エリカの記憶のようなものがどっと流れ込んで来る。
エリカは、パソコンの前で焦っていた。
「またPVが上がらない…。こんなのじゃダメだ。今度は違う記事をあげてみよう」
目の前のパソコンに映っているのは、エリカのブログだ。

エリカは、引き出しを開き、真ん中でやぶれた古い内定書を取り出した。
「あのときここに入社していれば、せめて安定は手に入ったのかな」
その内定書を見て、エリカの中で、サツキははっとした。そこには見慣れた社名…「ユーカリ出版」と書かれていたから。

(エリカ、うちの会社受けていたの?もしかしたら同期だったかもしれないの?)
「それでも私は、あのときの選択を間違ったものにはしない。自分の人生を生きる」
エリカがそうつぶやくのを、サツキは内側でそっと聞いていた。

***

気が付くと、また電車に戻っていた。目の前にはエリカがいて、あぜんとしたような顔をしている。サツキは今、エリカに入り込んで、そして自分に帰って来たのだと知った。

(覗いちゃってごめんなさい)
そんな気分になったけれど、言わずにとどめた。サツキはじっと下を向いた。会社に守られている立場のくせに、文句ばかりだった自分が恥ずかしい。自由に憧れるばかりで、そのリスクや重みを考えたこともなかった。エリカは自分ですべての責任を負い、それでも必死に理想の姿を追い求めていた。

「あの。会社員も、色々大変なんですね」
そうエリカが話しかけてきて、慌てた。
「い、いえ。エリカさんのような有名なブロガーでも、悩みはあるんですね」
ちょっと気まずくサツキも答えた。輝いて見えていたエリカも、日常の中では焦ったり悩んでしていた。サツキの会社の内定を蹴ったことを、後悔しそうにまでなっていた。

結局どの道をとっても、「これでよかったのか」と、選んだ方とは反対の景色を、つい眺めたくなってしまうのは、一緒なのだ。

電車でも、座る席によって見える景色は違う。

***

満足そうな顔でコアラがまた会話に入って来た。
「いつまでもドラマの真似っこしてるだけじゃあ、自分を生きられないって分かったか?」
「えっ。私が好きなドラマのことをどうして知っているんですか」

言い当てられてなんだか恥ずかしかった。特にエリカには知られたくなかった、ミーハーだって思われたら…。

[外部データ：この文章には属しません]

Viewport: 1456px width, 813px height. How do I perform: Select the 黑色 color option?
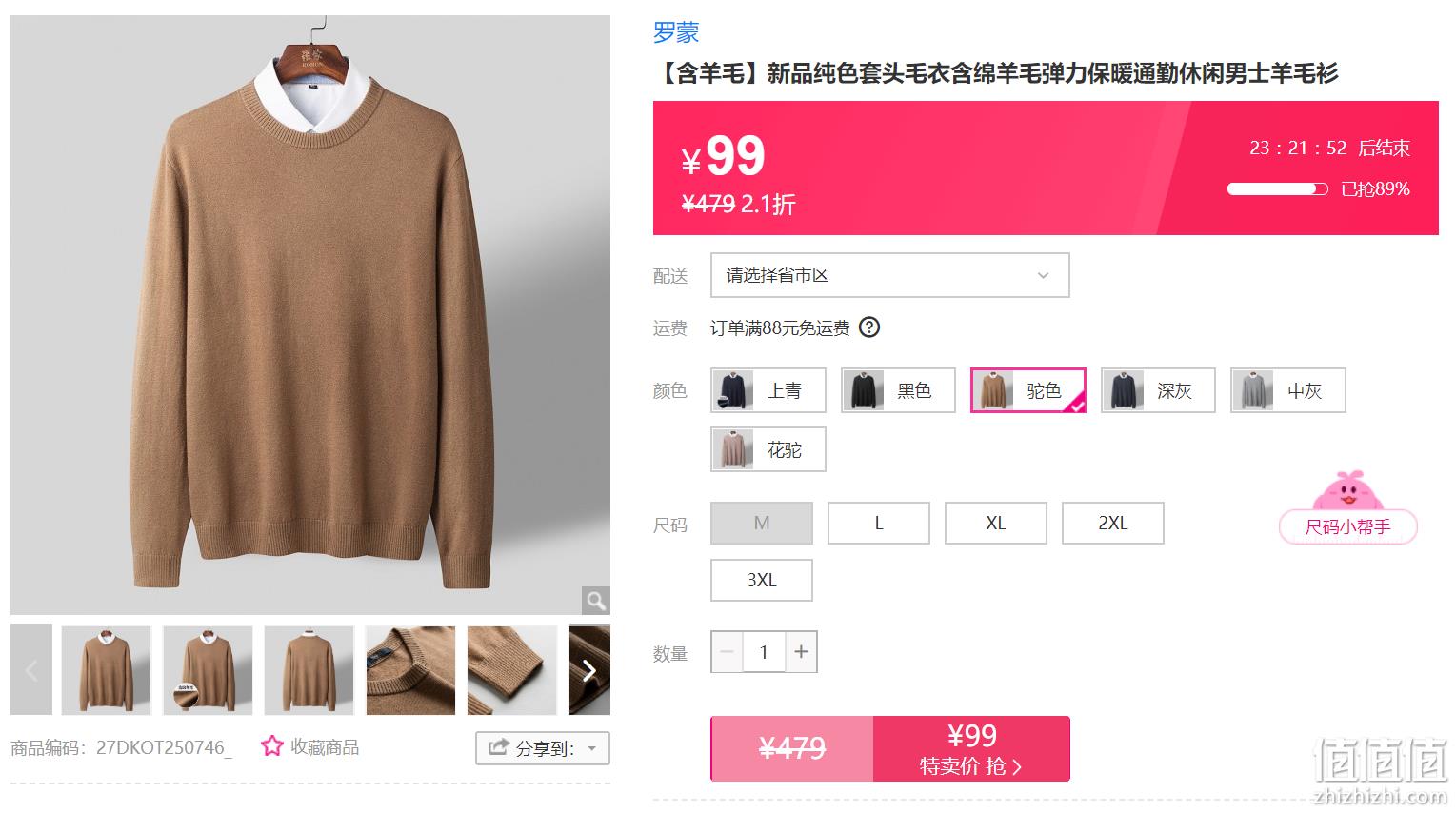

焦って顔を見ると、なぜかエリカの顔も赤くなっていた。
「え。エリカさんももしかして、あのドラマに憧れて?それでNY留学?」
「そうですよ。悪い?」
エリカはつんと言う。なんだかその顔がかわいらしかった。

「そんなこと!むしろ、留学したりブログしたり、行動に移しててすごい。私は憧れるだけで終わっちゃったから」
「そっちだって、『ユーカリ出版』に五年も勤めてるじゃない。私もこっち来た時はよく読んでいる雑誌だし。そんな会社で責任ある仕事していてすごいよ」

「まあ、書き物の仕事は出来てないけどね」
「人事課だっけ?私も、好きなことばかり仕事に出来ているわけじゃないよ」

さっき見たエリカの中の焦った気持ちを思い出して、サツキは苦笑いをした。
「お互い様ってことですね」

エリカが笑った。
「それでも私、私の人生は結構、自分に向いていると思う」
「うん、私も。もう一度選べても、きっとこの道を選ぶよね」
もう今は、エリカもサツキも、それぞれ、これまでの選択と今の自分に誇りを持っていた。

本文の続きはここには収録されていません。